International Assembly identity: when pushing type to extremes makes sense

NAM and Warriors Studio’s branding for the Glasgow creative conference highlights how questioning the meaning of ‘functional’ can lead to more exciting design choices.

When I first saw the stone typography for International Assembly‘s 2025 identity, I had to look twice. These massive, pockmarked letterforms look like ancient ruins, all cratered surfaces and eroded edges. The letters push right up against abstraction, dissolving into sculptural forms. And let’s be honest: ‘readability’ has not been the top priority here.

NAM (aka Nam Huynh and Mark Bohle) and Warriors Studio have created something genuinely thought-provoking here. This identity uses barely readable stone typography as its central element, pairing it with crisp subtitles in Neue Haas Grotesk, which sit neatly underneath. It’s playful, slightly absurd, and completely considered.

Function isn’t what you think it is

Here’s the thing that makes this work so well for a design festival. We spend our entire careers being told what “functional” design looks like: road signs, instructional diagrams, reductive symbols, minimalism. But what happens when the function of your design is to excite people and intrigue them? When your job is to make creatives stop and think?

And that’s where this identity gets clever. For an audience of designers attending a festival, creating something unfamiliar and boundary-pushing is actually more successful as “functional” design than playing it safe. You’ve got license to question conventions when you’re speaking to your peers.

Note, too, that the stone forms themselves are properly crafted. This isn’t just a texture slapped onto some letters.

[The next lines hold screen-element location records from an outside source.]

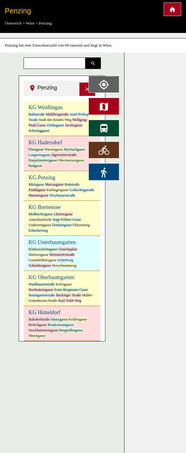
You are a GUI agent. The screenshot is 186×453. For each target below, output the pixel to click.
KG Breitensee (45, 207)
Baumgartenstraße (42, 295)
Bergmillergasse (71, 330)
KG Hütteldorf (44, 312)
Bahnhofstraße (39, 319)
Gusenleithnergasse (43, 260)
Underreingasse (40, 225)
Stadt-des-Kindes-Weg (55, 120)
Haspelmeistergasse (43, 160)
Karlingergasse (57, 190)
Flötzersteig (81, 225)
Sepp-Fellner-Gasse (67, 219)
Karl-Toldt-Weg (69, 300)
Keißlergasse (78, 319)
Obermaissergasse (71, 160)
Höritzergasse (39, 255)
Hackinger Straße (68, 295)
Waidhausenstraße (42, 284)
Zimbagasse (55, 125)
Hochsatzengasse (41, 290)
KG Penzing (42, 177)
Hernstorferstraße (62, 255)
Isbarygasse (59, 319)
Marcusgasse (54, 184)
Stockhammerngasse (44, 330)
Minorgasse (37, 336)
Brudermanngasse (61, 325)
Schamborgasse (40, 265)
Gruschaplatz (67, 249)
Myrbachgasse (74, 149)
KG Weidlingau (46, 107)
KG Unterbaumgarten (52, 242)
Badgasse (35, 166)
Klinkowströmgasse (43, 249)
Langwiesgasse (40, 155)
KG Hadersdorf (45, 142)
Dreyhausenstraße (62, 195)
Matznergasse (39, 195)
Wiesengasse (53, 149)
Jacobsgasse (73, 125)
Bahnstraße (37, 114)
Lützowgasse (63, 214)
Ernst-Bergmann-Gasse (71, 290)
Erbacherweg (38, 230)
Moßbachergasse (41, 214)
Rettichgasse (38, 325)
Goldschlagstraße (81, 190)
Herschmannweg (64, 265)
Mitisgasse (36, 184)
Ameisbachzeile (40, 219)
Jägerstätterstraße (63, 155)
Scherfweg (65, 260)
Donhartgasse (62, 225)
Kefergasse (64, 284)
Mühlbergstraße (57, 114)
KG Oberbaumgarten (51, 277)
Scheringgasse (39, 131)
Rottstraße (72, 184)
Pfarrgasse (36, 149)
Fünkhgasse (37, 190)
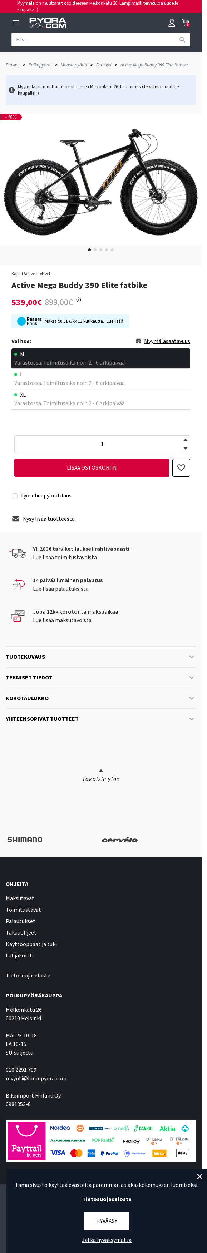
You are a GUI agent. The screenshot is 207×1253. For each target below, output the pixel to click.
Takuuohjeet (21, 933)
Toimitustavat (23, 910)
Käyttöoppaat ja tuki (31, 944)
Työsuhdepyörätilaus (46, 496)
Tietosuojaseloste (28, 976)
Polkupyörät (40, 65)
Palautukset (20, 921)
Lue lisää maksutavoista (62, 620)
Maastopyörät (74, 65)
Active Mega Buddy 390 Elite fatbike (154, 65)
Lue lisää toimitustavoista (65, 557)
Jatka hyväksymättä (107, 1240)
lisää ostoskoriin (92, 468)
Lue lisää (115, 321)
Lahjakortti (20, 956)
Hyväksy (106, 1221)
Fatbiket (104, 65)
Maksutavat (20, 898)
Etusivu (13, 65)
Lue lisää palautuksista (61, 589)
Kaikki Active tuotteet (30, 274)
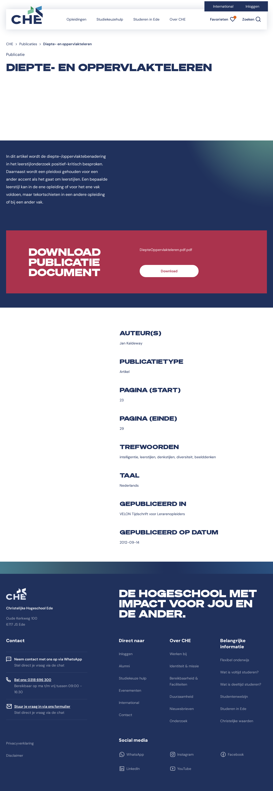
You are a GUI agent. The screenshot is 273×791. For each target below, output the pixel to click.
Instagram (185, 754)
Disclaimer (14, 755)
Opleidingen (76, 19)
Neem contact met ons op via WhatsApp (48, 659)
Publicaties (28, 44)
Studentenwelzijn (234, 696)
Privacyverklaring (20, 743)
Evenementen (130, 690)
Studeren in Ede (146, 19)
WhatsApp (135, 754)
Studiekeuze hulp (133, 678)
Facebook (236, 754)
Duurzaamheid (181, 696)
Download (169, 271)
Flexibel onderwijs (234, 660)
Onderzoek (178, 721)
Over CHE (178, 19)
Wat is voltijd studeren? (239, 672)
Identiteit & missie (184, 666)
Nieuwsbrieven (182, 708)
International (223, 6)
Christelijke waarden (236, 721)
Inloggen (252, 6)
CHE (9, 44)
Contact (125, 715)
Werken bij (178, 654)
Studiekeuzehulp (110, 19)
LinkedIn (133, 768)
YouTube (184, 768)
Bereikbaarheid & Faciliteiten (184, 681)
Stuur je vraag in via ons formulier (42, 706)
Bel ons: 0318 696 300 (32, 679)
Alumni (124, 666)
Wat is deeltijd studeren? (240, 684)
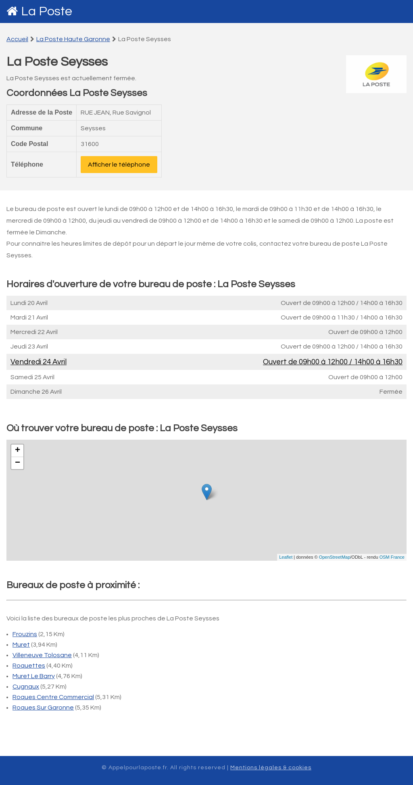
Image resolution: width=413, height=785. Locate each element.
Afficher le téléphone (119, 164)
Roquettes (29, 665)
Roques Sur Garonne (43, 707)
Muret (21, 644)
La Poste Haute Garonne (73, 39)
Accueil (17, 39)
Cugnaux (26, 686)
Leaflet (285, 557)
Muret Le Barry (34, 676)
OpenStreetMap (334, 557)
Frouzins (25, 634)
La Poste (46, 11)
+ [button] (17, 451)
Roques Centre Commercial (53, 697)
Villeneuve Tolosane (42, 655)
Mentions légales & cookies (270, 767)
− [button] (17, 463)
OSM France (392, 557)
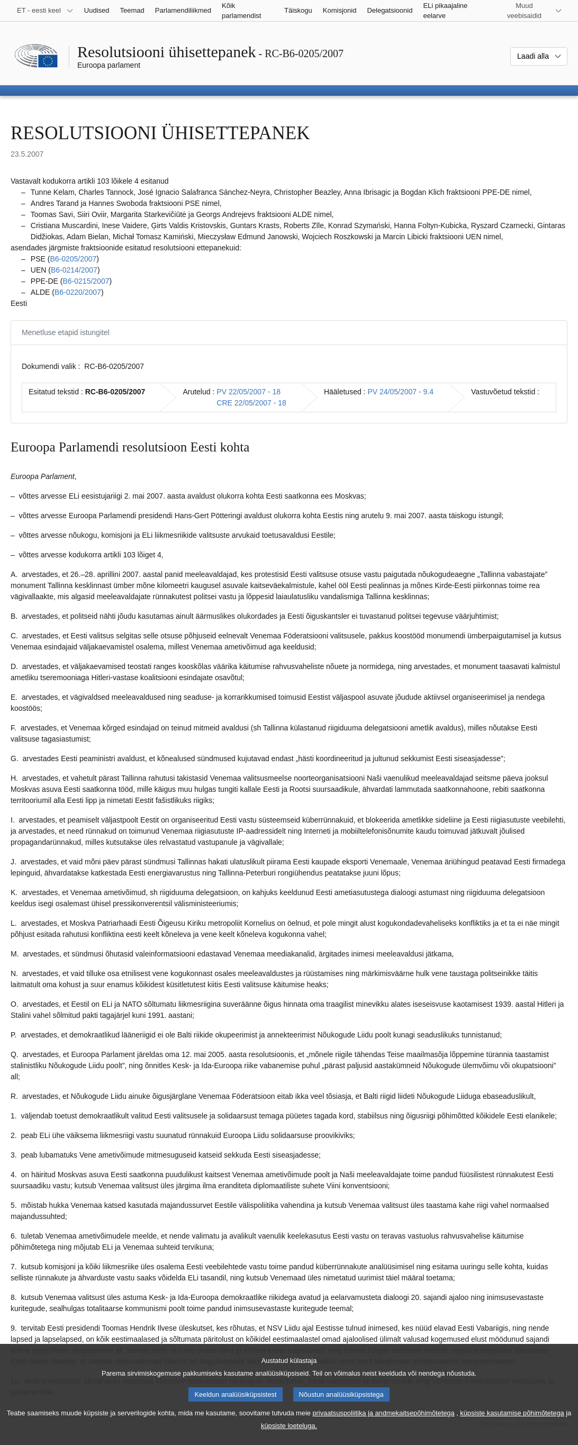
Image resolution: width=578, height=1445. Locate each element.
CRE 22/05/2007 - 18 (251, 403)
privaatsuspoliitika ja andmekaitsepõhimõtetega (383, 1425)
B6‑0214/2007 (74, 270)
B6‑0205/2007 (73, 259)
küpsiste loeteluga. (289, 1437)
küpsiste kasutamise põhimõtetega (512, 1425)
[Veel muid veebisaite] (530, 10)
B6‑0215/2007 (85, 281)
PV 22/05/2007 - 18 (248, 391)
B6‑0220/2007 (78, 292)
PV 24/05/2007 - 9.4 (400, 391)
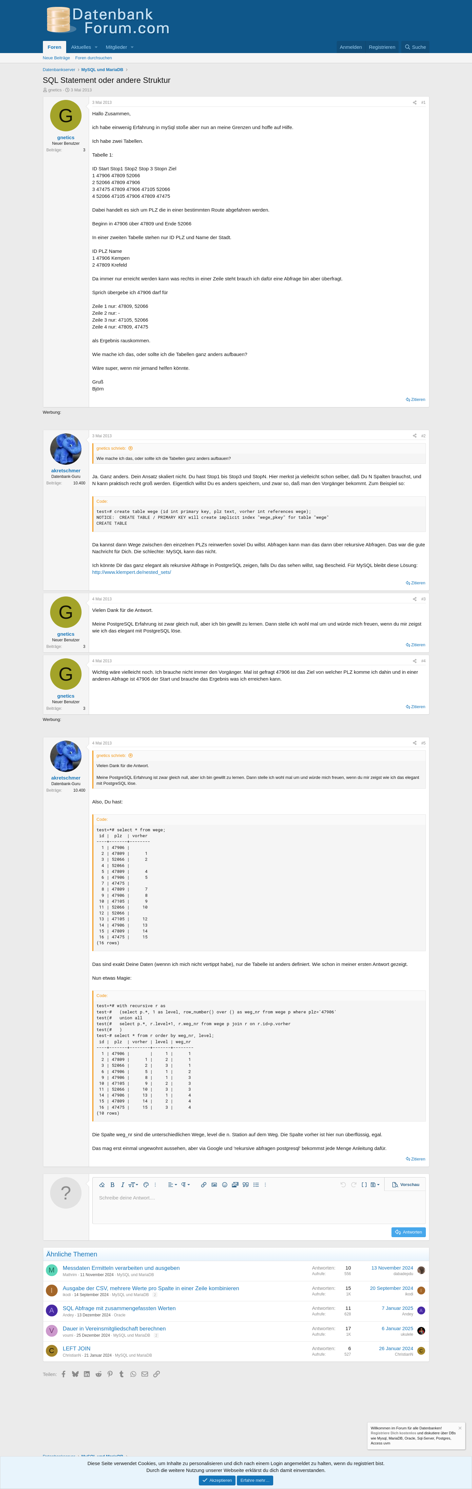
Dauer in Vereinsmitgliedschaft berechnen (114, 1329)
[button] (96, 47)
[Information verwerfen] (459, 1429)
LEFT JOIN (77, 1349)
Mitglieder (116, 47)
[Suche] (415, 47)
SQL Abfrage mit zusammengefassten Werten (119, 1308)
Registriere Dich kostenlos (393, 1433)
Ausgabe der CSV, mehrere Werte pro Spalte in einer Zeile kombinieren (151, 1288)
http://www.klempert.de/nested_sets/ (131, 572)
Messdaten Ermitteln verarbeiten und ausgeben (121, 1268)
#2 (423, 436)
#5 (423, 743)
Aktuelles (81, 47)
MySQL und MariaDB (135, 1274)
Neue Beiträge (56, 57)
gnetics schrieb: (111, 448)
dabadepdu (403, 1274)
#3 (423, 599)
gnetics (55, 89)
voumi (68, 1335)
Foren (55, 47)
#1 (423, 102)
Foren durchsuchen (93, 57)
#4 (423, 661)
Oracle (119, 1315)
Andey (68, 1315)
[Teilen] (414, 102)
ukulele (407, 1334)
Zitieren (418, 399)
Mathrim (70, 1274)
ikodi (67, 1294)
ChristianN (72, 1355)
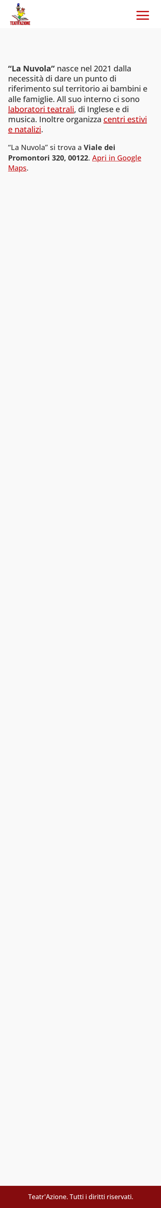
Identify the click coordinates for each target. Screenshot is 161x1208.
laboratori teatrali (41, 109)
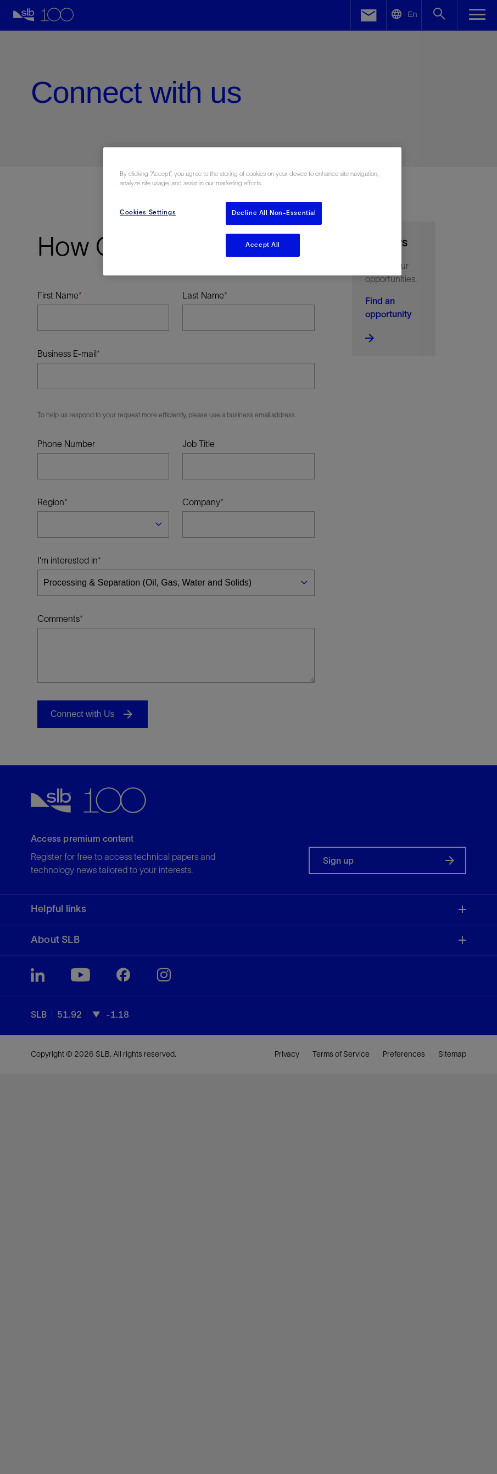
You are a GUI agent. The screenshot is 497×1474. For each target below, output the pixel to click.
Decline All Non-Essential (274, 212)
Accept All (262, 244)
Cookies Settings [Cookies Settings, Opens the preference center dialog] (148, 212)
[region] (252, 211)
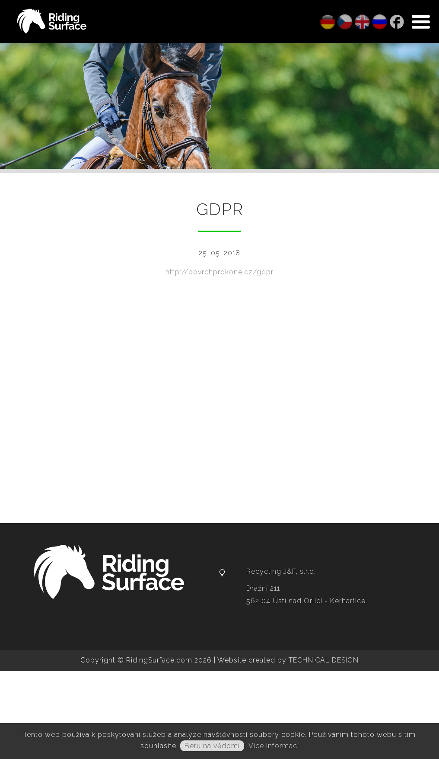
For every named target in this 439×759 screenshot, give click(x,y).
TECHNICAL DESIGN (324, 660)
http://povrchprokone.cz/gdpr (219, 272)
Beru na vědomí (212, 746)
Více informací (273, 746)
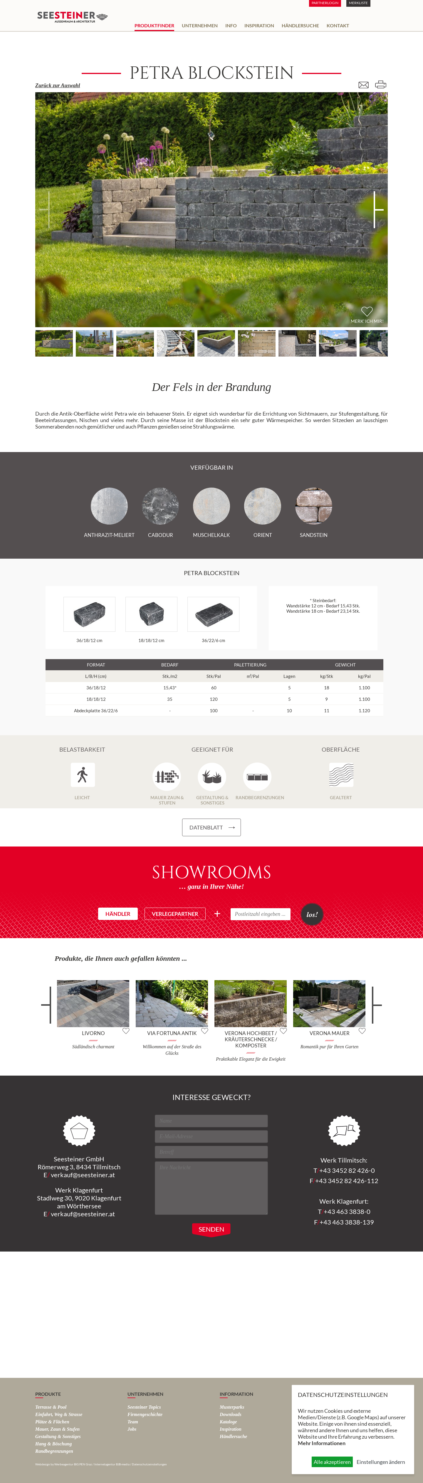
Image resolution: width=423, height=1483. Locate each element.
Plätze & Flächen (52, 1421)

NAM started by laying out typography in 2D, then extruded it into 3D meshes, and imported everything into VR. They then used a virtual ice-cream scoop to carve out each letter by hand. You can see the handmade quality in the irregular surfaces and the way light catches the carved-out sections. It’s digital craft at its best.

Why subtitles change everything

The subtitle system, meanwhile, is what transforms this from an experiment into a working identity. The clean lines of Neue Haas Grotesk, positioned below the heavily textured stone headlines, create a tension that propels the whole design forward.

To my mind, this tension between opacity and clarity neatly mirrors where design sits today. We’re constantly negotiating between pushing boundaries and making things work; between experimentation and clarity; between what we want to do and what we need to do.

NAM also brought in FK Raster by Florian Karsten, which they describe as adding “some crunchy popcorn taste” alongside the heavy stone and clean Grotesk. It’s a nice third voice that stops the two-font system from feeling too binary.

The cinematic reference matters too. Film subtitles create exactly this kind of tension; experimentation sits right next to functionality. That magical feeling of watching something unfold in a darkened cinema connects perfectly to the festival experience. Everything sits on rich black backgrounds, creating a sense of anticipation and waiting for something special to begin.

What designers can learn from this

The obvious takeaway from this project is “push the boundaries for creative audiences”. But there’s also a broader lesson here: that functionality shifts depending on what you’re actually trying to achieve. And sometimes questioning conventions serves your purpose better than following them.

If you’re designing for a festival speaking directly to designers, you’ve got permission to push further than you would for other contexts. The audience is different. Their expectations are different. What counts as “working” is different. Warriors and NAM wanted to use the festival as a platform to question their daily activities and critique expectations around functionality.

This doesn’t mean, of course, that barely readable typography is suddenly appropriate everywhere. It means thinking harder about what your design actually needs to do.

If it needs to excite and intrigue rather than simply inform, if it’s speaking to an audience who values being challenged, then maybe that bold, textured treatment is actually the most functional choice you could make.

Why it worked

The collaboration between NAM and Warriors worked so well, partly because of their shared history. They’ve exhibited together, run workshops together, and travelled together. NAM has been visiting the festival for years, absorbing its atmosphere. That deep understanding of the event’s energy meant they could capture something authentic. Warriors describe it as NAM bringing out “the energy and vibe of the festival better than we ever could”.

The result is an identity that questions conventions while still doing its job brilliantly.

Information stays completely accessible through the subtitle system. The stone typography creates impact and memorability. The abstract symbols (a globe for international scope, coordinate systems for design’s place in society) add conceptual depth. Even the page numbers in the International Poster Book join the parade, marching from corner to corner across 260 pages, expanding and contracting like breathing creatures.

It’s a reminder that critique and function can coexist. That you can push boundaries and still communicate clearly. And most importantly, that “functional” design isn’t one thing – it’s whatever successfully achieves your actual goal.

And the event itself? International Assembly runs from 6–21 November 2025 in Glasgow. The conference itself happens on one day in the Royal Concert Hall – doors open at 8am, and talks run from 9:30 am to 6pm. There won’t be any recordings, by the way, so you’ve got to be there. Given this identity’s emphasis on experience and questioning, this feels entirely appropriate. Some things demand your full attention.